== Segment start ==

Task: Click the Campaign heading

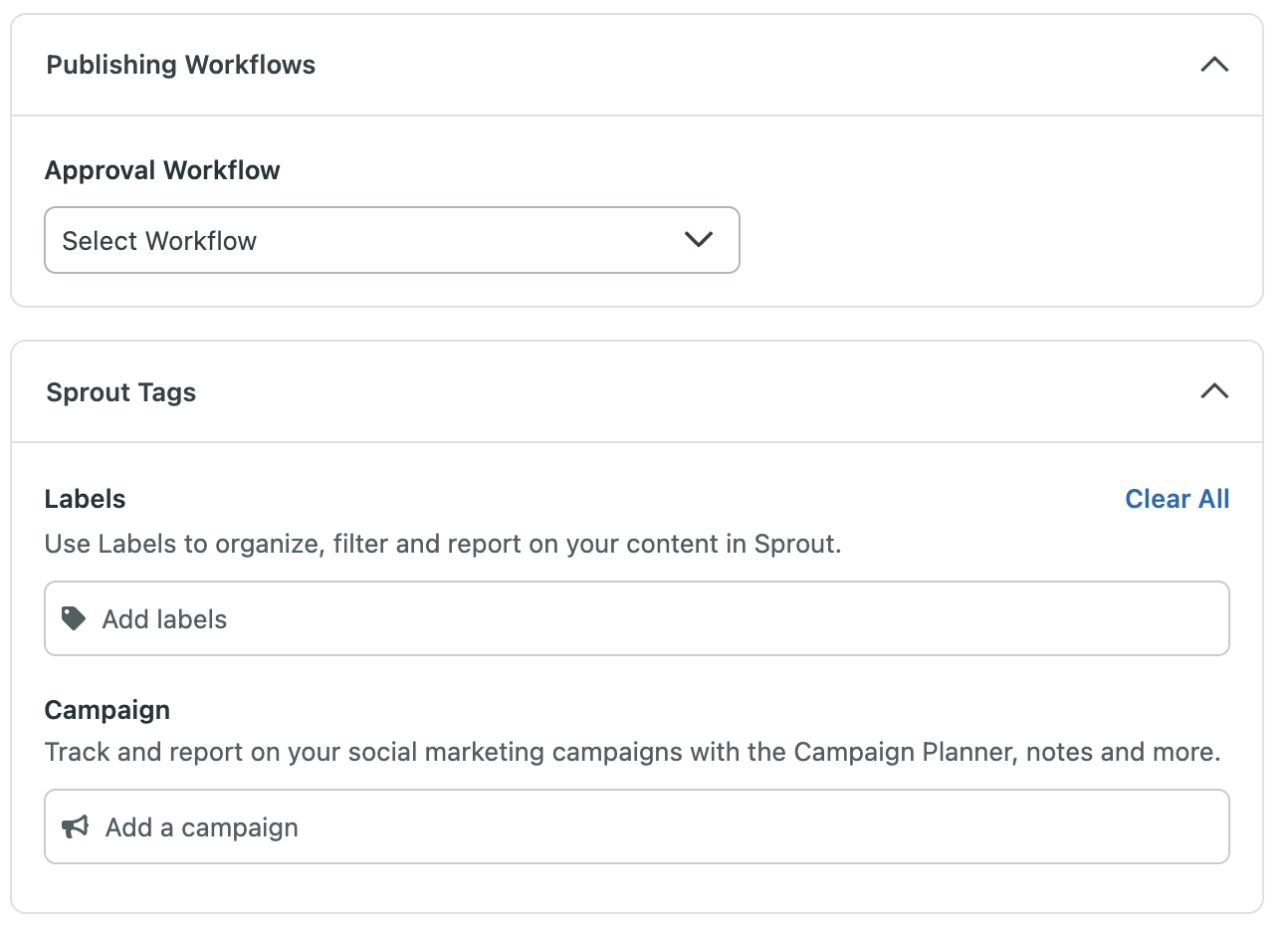Action: coord(107,710)
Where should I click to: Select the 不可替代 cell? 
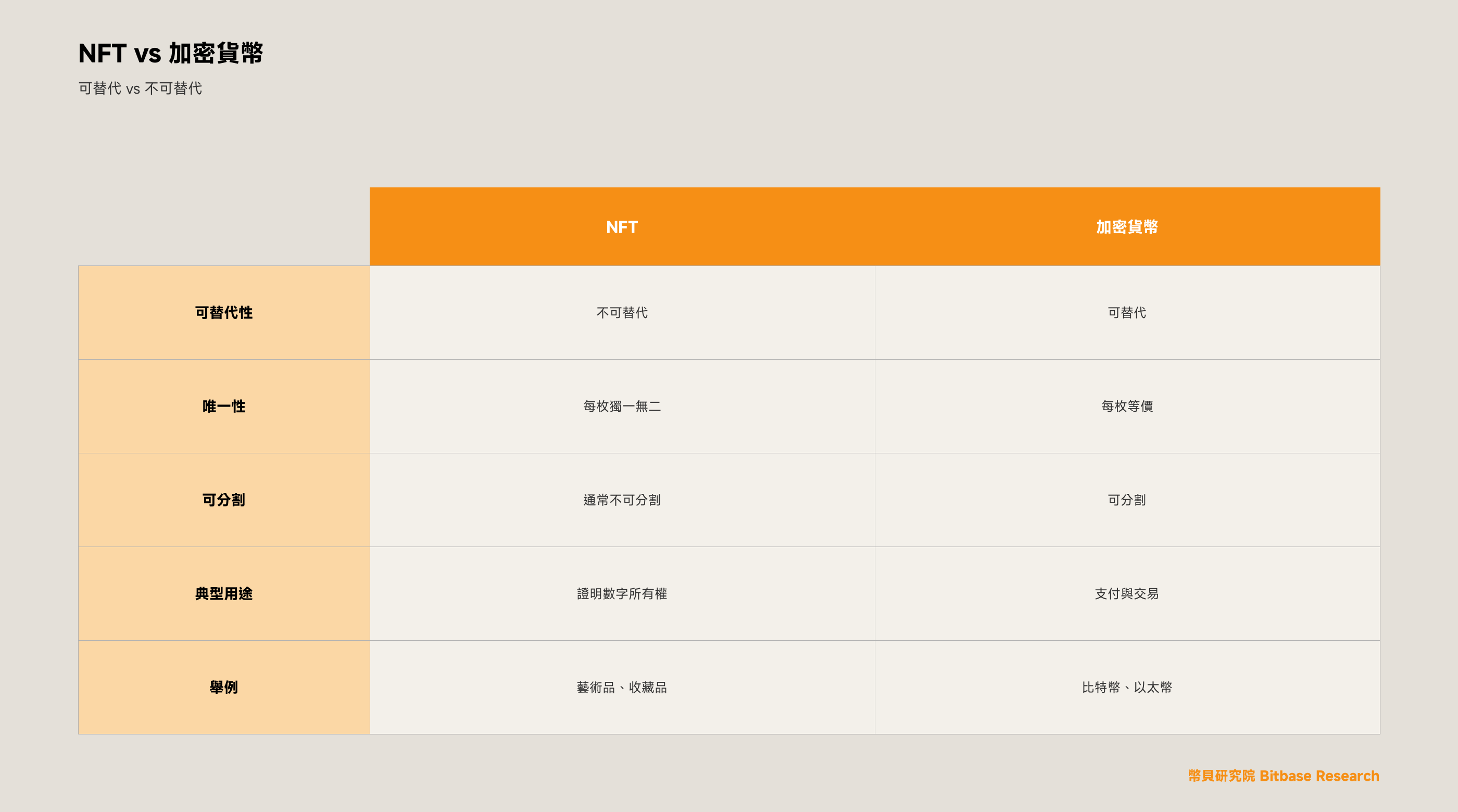click(x=622, y=312)
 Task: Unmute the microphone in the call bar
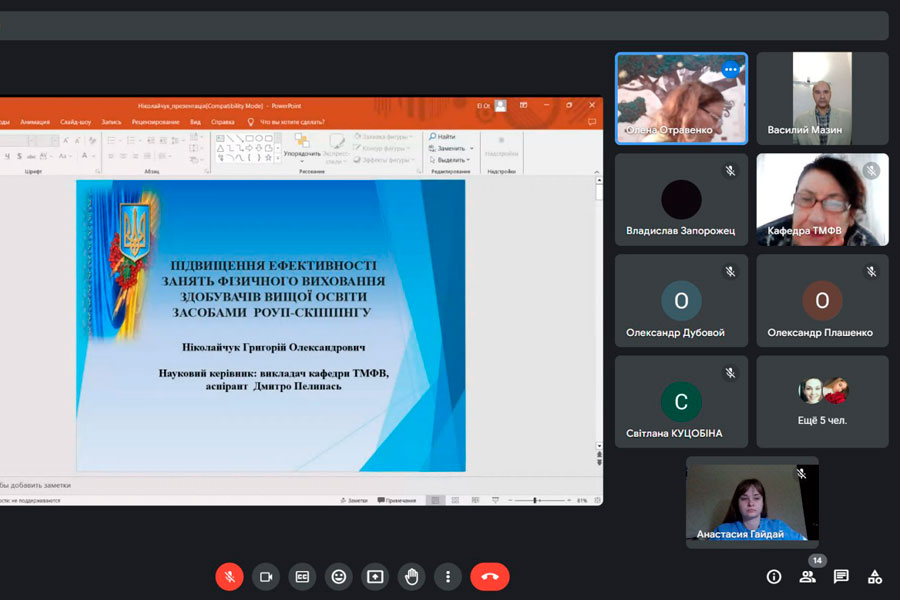(229, 577)
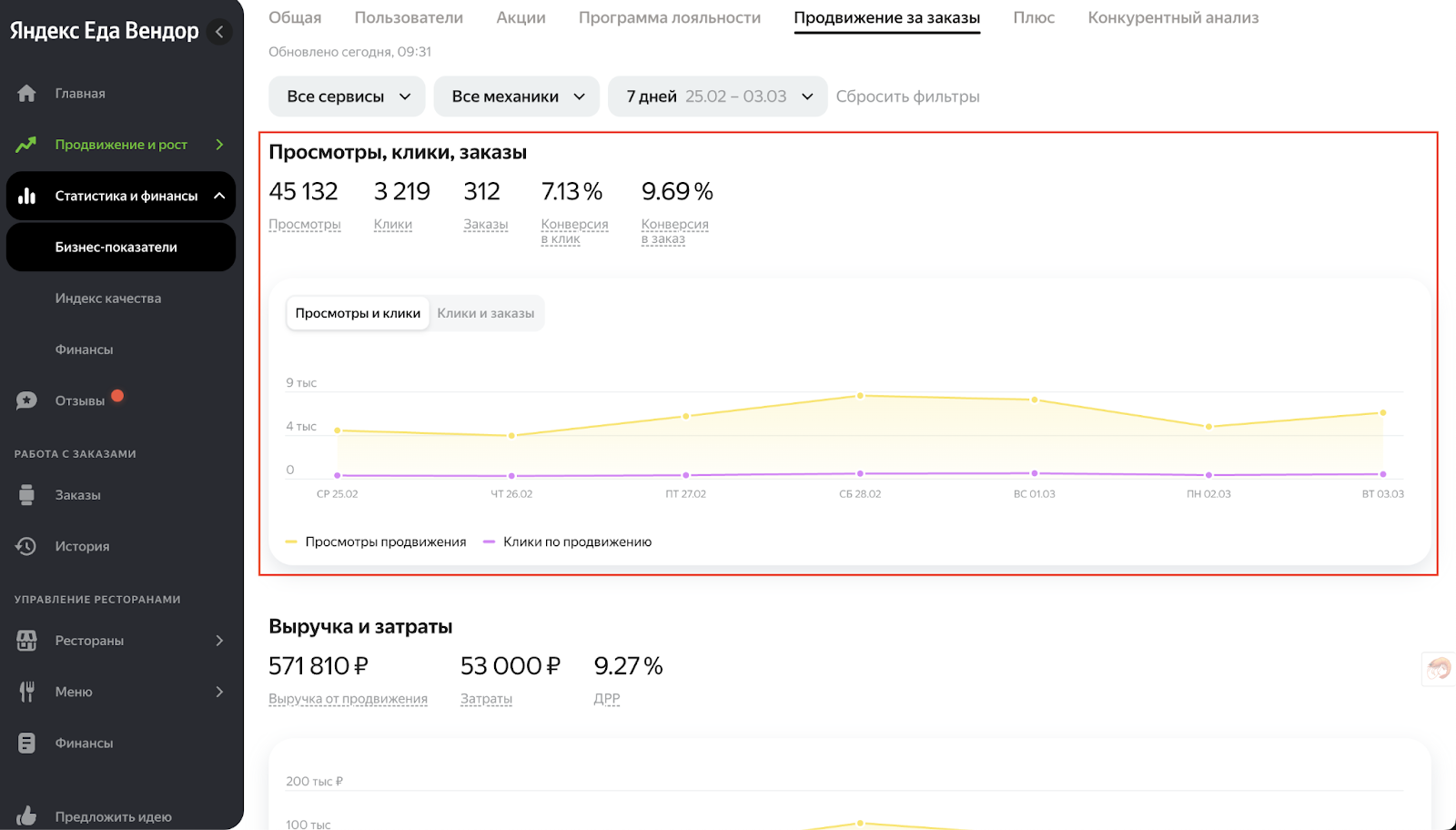Click the Меню fork and knife icon

pyautogui.click(x=26, y=692)
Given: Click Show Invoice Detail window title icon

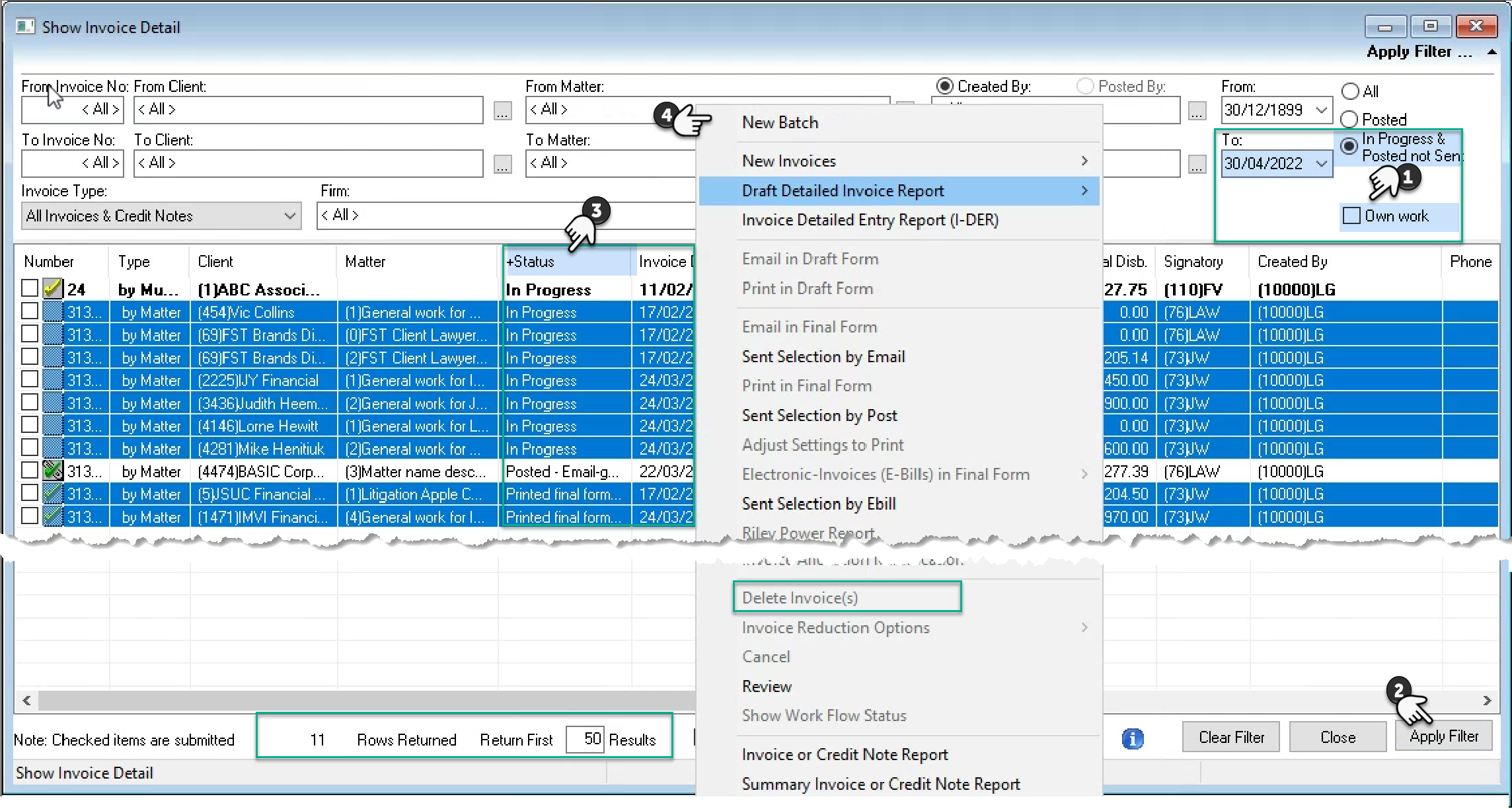Looking at the screenshot, I should pos(25,26).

== Segment end ==

_WHAT THE EXERCISE ASKS:_
Exclude the pictures and reproduce every entry exactly.

_ANSWER SECTION:_
Task: Click the Campaign heading

Action: coord(107,710)
Where should I click to: Select the 不可替代 cell? 
click(x=622, y=312)
 Task: Unmute the microphone in the call bar
(229, 577)
Click the Меню fork and knife icon

pyautogui.click(x=26, y=692)
Given: Click Show Invoice Detail window title icon

Looking at the screenshot, I should pos(25,26).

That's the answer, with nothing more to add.